*Directions for this task*
Swap "dropdown" for "drop-down" in the lines from the line with "Increase the light" up to and including the line with "(x=611, y=303)". Give back only those lines, with nothing else changed.

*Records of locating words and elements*

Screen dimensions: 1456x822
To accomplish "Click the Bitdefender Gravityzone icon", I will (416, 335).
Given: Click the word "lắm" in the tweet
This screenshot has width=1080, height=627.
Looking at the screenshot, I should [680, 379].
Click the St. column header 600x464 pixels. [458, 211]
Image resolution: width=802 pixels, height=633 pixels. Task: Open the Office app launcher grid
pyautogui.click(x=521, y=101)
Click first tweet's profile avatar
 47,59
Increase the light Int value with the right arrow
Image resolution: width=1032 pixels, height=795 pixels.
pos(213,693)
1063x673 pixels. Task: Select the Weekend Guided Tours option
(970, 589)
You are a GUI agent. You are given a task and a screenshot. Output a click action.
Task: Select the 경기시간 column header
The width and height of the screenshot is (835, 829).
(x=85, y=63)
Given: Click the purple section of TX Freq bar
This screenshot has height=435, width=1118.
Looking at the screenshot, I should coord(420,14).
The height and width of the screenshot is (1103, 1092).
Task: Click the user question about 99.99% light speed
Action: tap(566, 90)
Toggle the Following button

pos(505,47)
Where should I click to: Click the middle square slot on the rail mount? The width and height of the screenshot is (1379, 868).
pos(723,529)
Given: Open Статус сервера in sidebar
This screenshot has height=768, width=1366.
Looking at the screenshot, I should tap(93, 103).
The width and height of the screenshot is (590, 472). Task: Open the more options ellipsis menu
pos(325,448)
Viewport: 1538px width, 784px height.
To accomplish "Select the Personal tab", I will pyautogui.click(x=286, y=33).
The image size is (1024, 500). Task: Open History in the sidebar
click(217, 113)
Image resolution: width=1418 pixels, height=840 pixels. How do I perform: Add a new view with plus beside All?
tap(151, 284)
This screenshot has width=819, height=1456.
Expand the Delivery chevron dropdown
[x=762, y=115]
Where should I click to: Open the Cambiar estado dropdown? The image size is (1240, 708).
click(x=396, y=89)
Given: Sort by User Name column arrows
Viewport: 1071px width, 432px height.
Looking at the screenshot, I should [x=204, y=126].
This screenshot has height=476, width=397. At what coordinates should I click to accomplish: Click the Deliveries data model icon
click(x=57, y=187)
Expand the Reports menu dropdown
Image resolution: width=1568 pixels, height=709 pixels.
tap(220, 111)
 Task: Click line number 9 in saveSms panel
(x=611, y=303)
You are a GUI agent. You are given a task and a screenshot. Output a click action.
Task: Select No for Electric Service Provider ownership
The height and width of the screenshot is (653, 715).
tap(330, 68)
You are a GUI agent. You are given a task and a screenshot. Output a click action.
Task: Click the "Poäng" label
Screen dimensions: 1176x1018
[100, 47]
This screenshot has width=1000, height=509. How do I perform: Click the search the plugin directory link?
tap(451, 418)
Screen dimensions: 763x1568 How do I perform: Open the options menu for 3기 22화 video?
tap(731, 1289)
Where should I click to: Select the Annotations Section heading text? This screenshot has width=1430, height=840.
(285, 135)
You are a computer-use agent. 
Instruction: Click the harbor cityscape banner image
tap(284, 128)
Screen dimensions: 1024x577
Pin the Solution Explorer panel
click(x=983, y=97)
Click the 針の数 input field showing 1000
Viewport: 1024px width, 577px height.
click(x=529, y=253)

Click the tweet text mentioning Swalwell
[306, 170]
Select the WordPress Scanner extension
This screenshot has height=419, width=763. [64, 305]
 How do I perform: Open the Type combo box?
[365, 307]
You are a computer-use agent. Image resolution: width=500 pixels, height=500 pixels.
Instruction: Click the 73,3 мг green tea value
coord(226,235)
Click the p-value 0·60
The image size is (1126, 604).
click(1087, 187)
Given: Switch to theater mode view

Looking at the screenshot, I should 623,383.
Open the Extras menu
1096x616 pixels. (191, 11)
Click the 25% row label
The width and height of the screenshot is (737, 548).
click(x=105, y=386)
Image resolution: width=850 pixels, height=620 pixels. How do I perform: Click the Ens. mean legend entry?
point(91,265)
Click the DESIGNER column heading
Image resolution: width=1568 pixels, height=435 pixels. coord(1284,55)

*Reply to the exercise*
Increase the light Int value with the right arrow
Image resolution: width=1032 pixels, height=795 pixels.
pos(213,693)
1063x673 pixels. Task: Select the Weekend Guided Tours option
(970, 589)
You are a GUI agent. You are given a task and a screenshot. Output a click action.
Task: Select the 경기시간 column header
The width and height of the screenshot is (835, 829).
(x=85, y=63)
Given: Click the purple section of TX Freq bar
This screenshot has height=435, width=1118.
Looking at the screenshot, I should coord(420,14).
The height and width of the screenshot is (1103, 1092).
Task: Click the user question about 99.99% light speed
Action: tap(566, 90)
Toggle the Following button

pos(505,47)
Where should I click to: Click the middle square slot on the rail mount? The width and height of the screenshot is (1379, 868).
pos(723,529)
Given: Open Статус сервера in sidebar
This screenshot has height=768, width=1366.
Looking at the screenshot, I should tap(93, 103).
The width and height of the screenshot is (590, 472). Task: Open the more options ellipsis menu
pos(325,448)
Viewport: 1538px width, 784px height.
To accomplish "Select the Personal tab", I will pyautogui.click(x=286, y=33).
The image size is (1024, 500). Task: Open History in the sidebar
click(217, 113)
Image resolution: width=1418 pixels, height=840 pixels. How do I perform: Add a new view with plus beside All?
tap(151, 284)
This screenshot has width=819, height=1456.
Expand the Delivery chevron drop-down
[x=762, y=115]
Where should I click to: Open the Cambiar estado drop-down? The image size is (1240, 708).
click(x=396, y=89)
Given: Sort by User Name column arrows
Viewport: 1071px width, 432px height.
Looking at the screenshot, I should [x=204, y=126].
This screenshot has height=476, width=397. At what coordinates should I click to accomplish: Click the Deliveries data model icon
click(x=57, y=187)
Expand the Reports menu drop-down
Image resolution: width=1568 pixels, height=709 pixels.
tap(220, 111)
 Task: Click line number 9 in saveSms panel
(x=611, y=303)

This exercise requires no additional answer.